> [What is required]:
Work out how many lines of the records contain "step". Answer with the number and nothing else.

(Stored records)

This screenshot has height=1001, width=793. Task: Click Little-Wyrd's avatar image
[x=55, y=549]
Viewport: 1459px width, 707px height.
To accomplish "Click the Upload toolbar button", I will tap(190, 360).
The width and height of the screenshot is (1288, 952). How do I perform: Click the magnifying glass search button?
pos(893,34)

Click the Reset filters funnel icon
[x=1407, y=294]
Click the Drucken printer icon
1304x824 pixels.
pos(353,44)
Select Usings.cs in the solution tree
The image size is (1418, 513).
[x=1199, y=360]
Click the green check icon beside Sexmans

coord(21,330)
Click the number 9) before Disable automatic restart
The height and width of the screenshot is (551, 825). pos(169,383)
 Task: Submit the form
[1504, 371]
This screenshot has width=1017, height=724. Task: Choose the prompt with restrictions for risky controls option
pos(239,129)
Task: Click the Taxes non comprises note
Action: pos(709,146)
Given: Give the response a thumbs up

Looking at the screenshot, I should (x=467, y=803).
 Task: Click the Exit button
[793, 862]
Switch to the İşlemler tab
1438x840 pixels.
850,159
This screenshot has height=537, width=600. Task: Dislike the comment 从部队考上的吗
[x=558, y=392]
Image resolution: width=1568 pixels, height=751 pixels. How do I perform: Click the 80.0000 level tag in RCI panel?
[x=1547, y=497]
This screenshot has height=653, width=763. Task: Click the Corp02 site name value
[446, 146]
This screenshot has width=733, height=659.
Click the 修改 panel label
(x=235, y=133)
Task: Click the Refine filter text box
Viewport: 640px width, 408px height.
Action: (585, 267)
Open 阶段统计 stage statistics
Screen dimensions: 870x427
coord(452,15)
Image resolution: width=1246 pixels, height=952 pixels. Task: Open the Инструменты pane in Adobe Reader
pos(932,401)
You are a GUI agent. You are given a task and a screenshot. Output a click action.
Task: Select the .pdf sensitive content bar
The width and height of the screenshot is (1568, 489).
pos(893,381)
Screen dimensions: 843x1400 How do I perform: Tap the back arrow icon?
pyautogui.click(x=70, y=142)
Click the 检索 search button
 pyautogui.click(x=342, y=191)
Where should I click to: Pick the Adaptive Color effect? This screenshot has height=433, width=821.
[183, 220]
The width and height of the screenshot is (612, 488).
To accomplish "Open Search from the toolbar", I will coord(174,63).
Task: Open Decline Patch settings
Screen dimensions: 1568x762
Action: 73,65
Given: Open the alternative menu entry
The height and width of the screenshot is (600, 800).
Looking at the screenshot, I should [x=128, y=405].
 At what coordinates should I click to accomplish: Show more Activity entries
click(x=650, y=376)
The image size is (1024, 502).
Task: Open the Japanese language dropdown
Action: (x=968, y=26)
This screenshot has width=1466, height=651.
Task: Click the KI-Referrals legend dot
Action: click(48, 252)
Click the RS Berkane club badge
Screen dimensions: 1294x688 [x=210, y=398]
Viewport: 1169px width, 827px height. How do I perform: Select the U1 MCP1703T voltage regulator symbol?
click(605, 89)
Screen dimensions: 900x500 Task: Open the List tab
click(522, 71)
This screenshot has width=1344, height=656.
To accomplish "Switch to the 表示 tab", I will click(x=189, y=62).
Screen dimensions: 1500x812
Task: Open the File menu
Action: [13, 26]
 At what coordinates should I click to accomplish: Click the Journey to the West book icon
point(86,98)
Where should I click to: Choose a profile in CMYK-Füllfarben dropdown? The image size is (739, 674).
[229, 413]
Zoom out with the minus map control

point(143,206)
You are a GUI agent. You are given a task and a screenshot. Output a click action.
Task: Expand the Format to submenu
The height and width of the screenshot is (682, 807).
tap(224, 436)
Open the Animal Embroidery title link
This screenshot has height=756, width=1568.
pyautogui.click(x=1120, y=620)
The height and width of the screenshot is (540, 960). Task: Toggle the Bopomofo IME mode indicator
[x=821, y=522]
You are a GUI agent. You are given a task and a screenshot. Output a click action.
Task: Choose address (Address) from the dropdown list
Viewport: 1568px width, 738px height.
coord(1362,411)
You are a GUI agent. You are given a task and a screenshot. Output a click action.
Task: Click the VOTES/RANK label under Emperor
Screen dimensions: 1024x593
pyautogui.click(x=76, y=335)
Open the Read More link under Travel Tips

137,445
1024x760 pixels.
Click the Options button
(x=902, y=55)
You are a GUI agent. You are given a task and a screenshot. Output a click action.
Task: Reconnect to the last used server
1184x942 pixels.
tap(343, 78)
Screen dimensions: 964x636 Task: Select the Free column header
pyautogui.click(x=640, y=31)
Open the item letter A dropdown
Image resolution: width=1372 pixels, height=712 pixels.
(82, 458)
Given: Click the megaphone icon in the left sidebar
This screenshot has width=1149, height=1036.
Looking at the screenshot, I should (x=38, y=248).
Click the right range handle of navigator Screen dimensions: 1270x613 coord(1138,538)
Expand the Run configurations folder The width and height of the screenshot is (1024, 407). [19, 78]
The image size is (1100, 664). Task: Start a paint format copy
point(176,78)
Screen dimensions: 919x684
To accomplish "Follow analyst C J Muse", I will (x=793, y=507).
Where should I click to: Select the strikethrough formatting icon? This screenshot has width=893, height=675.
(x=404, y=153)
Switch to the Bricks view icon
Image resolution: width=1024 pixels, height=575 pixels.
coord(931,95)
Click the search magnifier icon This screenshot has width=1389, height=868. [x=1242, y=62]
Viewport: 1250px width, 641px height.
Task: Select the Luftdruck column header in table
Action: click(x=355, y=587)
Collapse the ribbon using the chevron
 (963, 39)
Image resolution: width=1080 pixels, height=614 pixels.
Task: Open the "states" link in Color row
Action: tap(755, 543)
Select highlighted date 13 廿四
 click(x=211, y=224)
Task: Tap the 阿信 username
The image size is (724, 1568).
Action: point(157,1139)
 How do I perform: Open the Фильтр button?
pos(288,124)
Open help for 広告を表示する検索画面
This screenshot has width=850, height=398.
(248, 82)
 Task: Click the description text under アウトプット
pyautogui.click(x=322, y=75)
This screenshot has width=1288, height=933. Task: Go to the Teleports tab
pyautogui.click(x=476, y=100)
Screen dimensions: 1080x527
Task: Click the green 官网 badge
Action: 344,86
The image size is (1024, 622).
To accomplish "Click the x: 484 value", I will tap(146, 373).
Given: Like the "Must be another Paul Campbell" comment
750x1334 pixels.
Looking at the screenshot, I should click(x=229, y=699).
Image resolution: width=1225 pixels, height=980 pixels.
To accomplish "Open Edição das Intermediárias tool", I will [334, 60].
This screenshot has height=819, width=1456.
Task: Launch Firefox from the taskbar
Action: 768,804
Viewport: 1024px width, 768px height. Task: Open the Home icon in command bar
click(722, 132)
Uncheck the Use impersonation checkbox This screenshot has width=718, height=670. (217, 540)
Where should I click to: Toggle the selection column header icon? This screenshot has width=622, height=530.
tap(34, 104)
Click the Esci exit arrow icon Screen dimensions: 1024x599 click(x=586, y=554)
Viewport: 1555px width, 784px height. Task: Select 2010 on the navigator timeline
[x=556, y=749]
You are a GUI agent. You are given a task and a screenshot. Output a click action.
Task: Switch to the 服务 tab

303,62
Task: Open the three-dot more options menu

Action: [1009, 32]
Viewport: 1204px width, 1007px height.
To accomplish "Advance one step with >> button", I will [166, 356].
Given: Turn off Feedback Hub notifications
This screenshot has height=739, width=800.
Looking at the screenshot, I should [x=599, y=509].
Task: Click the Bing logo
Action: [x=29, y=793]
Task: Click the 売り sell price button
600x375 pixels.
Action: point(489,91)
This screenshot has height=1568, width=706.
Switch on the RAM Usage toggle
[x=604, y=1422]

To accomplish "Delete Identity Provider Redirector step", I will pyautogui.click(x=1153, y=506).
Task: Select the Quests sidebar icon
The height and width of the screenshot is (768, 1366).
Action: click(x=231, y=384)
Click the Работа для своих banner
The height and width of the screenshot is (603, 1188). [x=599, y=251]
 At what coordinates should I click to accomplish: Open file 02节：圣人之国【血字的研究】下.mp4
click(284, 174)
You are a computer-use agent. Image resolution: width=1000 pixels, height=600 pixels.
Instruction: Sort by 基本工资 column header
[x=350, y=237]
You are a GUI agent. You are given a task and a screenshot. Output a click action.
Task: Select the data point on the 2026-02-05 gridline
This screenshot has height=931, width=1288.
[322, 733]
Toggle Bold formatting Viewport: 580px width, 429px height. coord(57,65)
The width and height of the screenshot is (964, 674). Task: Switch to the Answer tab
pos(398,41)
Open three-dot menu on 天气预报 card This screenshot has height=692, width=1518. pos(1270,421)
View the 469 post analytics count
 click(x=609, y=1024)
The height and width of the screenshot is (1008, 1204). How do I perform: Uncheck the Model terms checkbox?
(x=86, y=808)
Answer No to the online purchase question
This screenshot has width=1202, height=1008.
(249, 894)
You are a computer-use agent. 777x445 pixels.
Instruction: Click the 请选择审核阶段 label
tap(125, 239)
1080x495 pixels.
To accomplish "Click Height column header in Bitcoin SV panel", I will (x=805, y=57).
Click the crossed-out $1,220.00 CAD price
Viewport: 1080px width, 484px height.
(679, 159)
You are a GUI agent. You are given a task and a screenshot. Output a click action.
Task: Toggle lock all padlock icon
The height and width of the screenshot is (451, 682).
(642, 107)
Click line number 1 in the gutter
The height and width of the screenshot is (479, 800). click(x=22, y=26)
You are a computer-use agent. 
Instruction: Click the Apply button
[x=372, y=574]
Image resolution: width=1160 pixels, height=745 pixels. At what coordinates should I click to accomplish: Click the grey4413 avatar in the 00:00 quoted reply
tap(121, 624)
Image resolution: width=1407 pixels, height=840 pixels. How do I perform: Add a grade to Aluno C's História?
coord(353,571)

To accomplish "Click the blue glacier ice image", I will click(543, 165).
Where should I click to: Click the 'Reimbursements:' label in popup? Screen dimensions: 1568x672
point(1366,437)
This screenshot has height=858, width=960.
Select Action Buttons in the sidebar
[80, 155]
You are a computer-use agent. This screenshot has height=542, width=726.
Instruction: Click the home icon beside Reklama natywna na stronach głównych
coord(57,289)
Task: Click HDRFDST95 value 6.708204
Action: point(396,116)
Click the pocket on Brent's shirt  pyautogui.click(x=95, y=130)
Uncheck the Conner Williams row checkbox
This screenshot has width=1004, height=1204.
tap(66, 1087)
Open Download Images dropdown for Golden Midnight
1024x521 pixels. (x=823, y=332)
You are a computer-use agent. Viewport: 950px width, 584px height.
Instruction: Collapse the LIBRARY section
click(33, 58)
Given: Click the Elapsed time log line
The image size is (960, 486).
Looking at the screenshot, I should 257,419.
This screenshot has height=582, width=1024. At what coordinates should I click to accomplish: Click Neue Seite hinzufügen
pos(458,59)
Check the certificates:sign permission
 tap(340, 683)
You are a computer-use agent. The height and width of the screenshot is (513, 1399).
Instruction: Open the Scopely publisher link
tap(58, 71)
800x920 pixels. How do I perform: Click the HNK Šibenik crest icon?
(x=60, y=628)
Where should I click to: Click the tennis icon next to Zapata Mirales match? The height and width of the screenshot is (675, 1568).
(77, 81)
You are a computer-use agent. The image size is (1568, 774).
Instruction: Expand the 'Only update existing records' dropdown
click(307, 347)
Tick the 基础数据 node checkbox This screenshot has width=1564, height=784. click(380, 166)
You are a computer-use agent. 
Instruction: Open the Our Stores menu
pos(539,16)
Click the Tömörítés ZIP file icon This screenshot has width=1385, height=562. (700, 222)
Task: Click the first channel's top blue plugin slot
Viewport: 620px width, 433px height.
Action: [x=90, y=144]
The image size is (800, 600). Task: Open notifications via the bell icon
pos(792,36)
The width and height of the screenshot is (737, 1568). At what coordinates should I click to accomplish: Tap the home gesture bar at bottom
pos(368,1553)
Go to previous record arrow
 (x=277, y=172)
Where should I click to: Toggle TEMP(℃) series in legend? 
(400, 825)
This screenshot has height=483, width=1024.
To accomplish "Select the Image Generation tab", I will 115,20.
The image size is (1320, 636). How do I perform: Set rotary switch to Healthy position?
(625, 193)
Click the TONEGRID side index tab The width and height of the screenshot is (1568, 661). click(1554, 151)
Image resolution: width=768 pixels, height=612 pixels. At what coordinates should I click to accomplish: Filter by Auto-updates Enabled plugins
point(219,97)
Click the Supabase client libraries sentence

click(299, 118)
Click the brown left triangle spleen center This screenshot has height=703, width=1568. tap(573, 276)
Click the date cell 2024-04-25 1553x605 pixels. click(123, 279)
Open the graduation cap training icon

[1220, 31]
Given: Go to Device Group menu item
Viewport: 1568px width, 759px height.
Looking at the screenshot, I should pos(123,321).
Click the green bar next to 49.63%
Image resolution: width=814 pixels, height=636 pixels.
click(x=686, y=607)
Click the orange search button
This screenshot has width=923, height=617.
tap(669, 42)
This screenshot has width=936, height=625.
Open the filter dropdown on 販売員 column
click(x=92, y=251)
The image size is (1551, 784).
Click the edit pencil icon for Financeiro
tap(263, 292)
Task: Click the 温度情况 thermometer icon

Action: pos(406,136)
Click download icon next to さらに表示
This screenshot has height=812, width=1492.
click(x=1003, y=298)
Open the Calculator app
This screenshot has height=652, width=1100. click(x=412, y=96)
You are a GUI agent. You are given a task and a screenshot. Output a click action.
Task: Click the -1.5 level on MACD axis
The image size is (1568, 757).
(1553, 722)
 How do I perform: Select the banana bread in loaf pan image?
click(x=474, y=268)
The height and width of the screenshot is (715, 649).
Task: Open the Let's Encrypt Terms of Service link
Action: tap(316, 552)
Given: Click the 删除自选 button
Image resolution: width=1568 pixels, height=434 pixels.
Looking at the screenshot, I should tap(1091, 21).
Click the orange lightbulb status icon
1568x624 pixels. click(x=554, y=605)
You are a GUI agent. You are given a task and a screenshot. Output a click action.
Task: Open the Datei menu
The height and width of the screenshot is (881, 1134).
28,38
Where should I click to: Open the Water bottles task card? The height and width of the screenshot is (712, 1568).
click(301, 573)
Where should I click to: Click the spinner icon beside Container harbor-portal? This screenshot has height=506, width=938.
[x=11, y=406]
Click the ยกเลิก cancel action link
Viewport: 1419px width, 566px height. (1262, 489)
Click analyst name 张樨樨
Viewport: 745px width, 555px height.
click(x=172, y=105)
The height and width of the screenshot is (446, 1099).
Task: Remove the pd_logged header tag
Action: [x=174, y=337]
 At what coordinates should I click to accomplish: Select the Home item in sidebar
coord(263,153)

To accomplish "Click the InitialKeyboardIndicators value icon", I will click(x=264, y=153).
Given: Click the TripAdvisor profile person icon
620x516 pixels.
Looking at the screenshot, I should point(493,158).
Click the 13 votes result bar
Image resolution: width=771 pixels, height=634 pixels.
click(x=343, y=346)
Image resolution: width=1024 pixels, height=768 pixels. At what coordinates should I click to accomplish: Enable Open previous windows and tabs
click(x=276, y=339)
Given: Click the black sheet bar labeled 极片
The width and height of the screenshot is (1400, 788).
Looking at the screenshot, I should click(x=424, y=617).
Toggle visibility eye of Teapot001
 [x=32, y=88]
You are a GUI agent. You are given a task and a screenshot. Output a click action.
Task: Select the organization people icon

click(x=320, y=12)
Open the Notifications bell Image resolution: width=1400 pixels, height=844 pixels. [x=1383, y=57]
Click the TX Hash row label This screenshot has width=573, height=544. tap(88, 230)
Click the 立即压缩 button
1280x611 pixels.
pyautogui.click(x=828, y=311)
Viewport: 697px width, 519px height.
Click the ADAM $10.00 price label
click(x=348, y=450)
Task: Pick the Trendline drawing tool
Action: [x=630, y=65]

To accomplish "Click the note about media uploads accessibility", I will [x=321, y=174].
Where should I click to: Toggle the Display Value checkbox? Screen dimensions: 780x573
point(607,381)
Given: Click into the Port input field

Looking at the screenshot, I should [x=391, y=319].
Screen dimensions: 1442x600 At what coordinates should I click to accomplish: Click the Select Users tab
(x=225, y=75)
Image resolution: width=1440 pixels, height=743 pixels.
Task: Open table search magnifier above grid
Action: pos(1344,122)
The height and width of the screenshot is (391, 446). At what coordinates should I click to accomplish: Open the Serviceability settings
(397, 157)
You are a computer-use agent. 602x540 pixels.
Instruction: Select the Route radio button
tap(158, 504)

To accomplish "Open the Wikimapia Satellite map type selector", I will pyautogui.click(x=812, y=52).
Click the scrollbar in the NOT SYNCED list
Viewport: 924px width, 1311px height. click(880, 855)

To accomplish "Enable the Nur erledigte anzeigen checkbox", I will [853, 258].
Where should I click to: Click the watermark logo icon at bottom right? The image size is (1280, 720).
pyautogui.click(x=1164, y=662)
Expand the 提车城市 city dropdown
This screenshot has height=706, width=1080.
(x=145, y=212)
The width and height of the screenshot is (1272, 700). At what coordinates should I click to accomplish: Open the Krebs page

> [The answer]:
2